Both Democratic and GOP Voters Back Bans on Chokeholds, No-Knock Warrants
Key Takeaways
73% of voters -- including 85% of Democrats and 60% of Republicans -- support banning chokeholds.
64% back bans on no-knock warrants, including 75% of Democrats and 52% of Republicans.
54% of Black voters said the Senate plan doesn't go far enough to address police reform; 22% said the same of the House bill.
Calls from demonstrators nationwide to ban law enforcement from using the practices that led to the deaths of George Floyd in Minnesota and Breonna Taylor in Kentucky have wide support across party lines.
According to a new Morning Consult/Politico poll, 73 percent of voters support banning police officers from using chokeholds, such as the fatal nearly nine-minute maneuver used on Floyd last month by former Minneapolis police officer Derek Chauvin. And 64 percent in the June 19-21 survey back a federal ban on no-knock warrants, which authorize officers to enter an individual's residence without prior warning and led to the fatal shooting of Taylor in her Louisville home in March.
The poll was conducted among 1,988 registered voters and has a margin of error of 2 percentage points.
Other measures -- such as requiring police officers to use body cameras, training law enforcement on de-escalation and intervention tactics and creating a national database of police disciplinary records for police departments to use as a hiring resource -- are backed by more than 4 in 5 voters, with little opposition among Democrats or Republicans.
Even the most politically divisive proposal -- ending qualified immunity and allowing people to bring civil lawsuits against police officers and departments -- is backed by 45 percent of Republicans, though 40 percent oppose the idea.
Voter support for the specific measures -- which have been mainstays of Black Lives Matter-era reform plans since the 2014 police killing of Michael Brown in Ferguson, Mo. -- comes amid a debate on Capitol Hill over just how much the government should tighten the guardrails on police behavior.

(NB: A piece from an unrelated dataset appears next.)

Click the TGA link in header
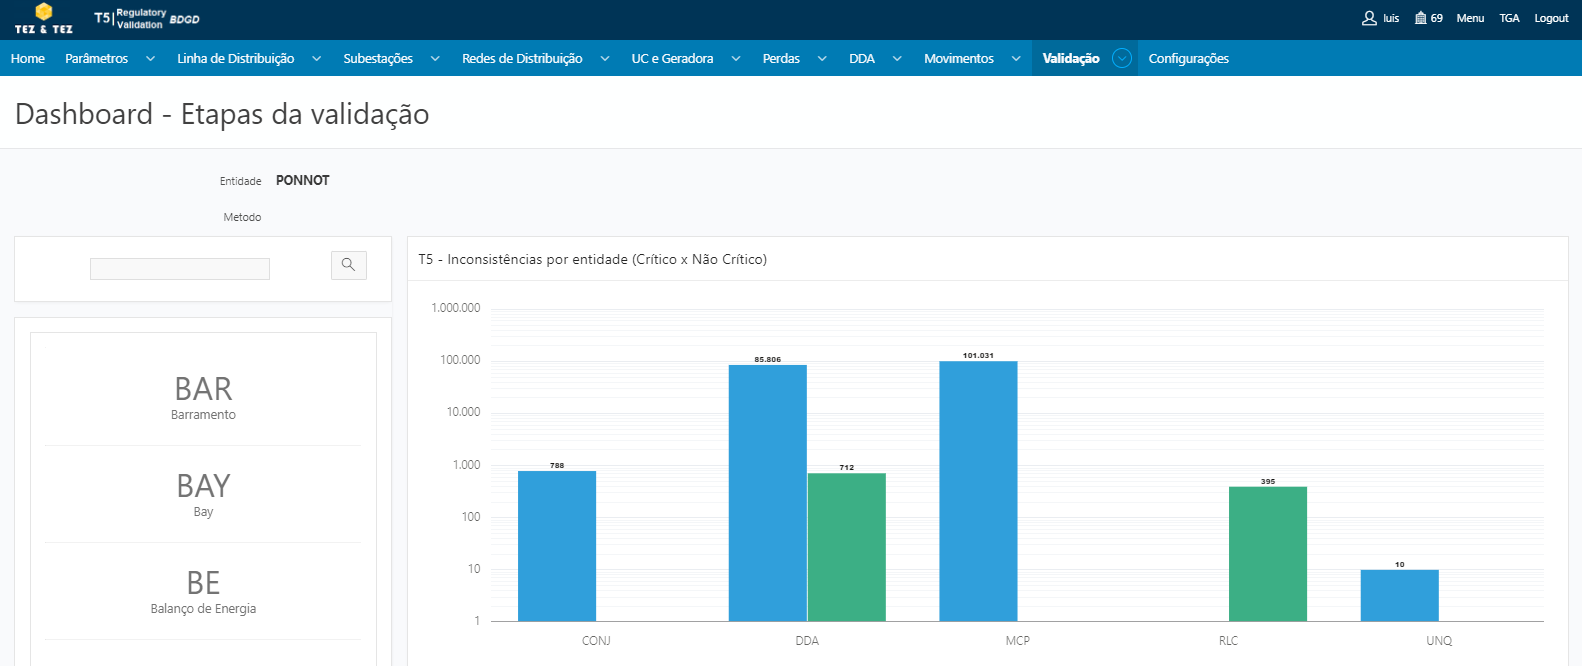 (x=1509, y=18)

The House and Senate are considering dueling legislation on the issue this week. While both measures would establish a national database of police disciplinary records, the Congressional Black Caucus-backed House plan would end qualified immunity and ban chokeholds and no-knock warrants. The Senate bill, led by Tim Scott of South Carolina, the chamber’s only Black Republican, would incentivize police departments to hire mental health experts to assist officers, but stops short of an all-out ban on chokeholds and no-knock warrants and instead would institute measures to discourage them.
Scott has criticized the qualified immunity provision in the House bill as a “poison pill” for Republicans, though Sen. Mike Braun has ceded some ground: On Tuesday, the Indiana Republican introduced a bill that would scale back protections for officers, putting him at odds with the White House, which has called touching the legal doctrine a “total and complete non-starter.”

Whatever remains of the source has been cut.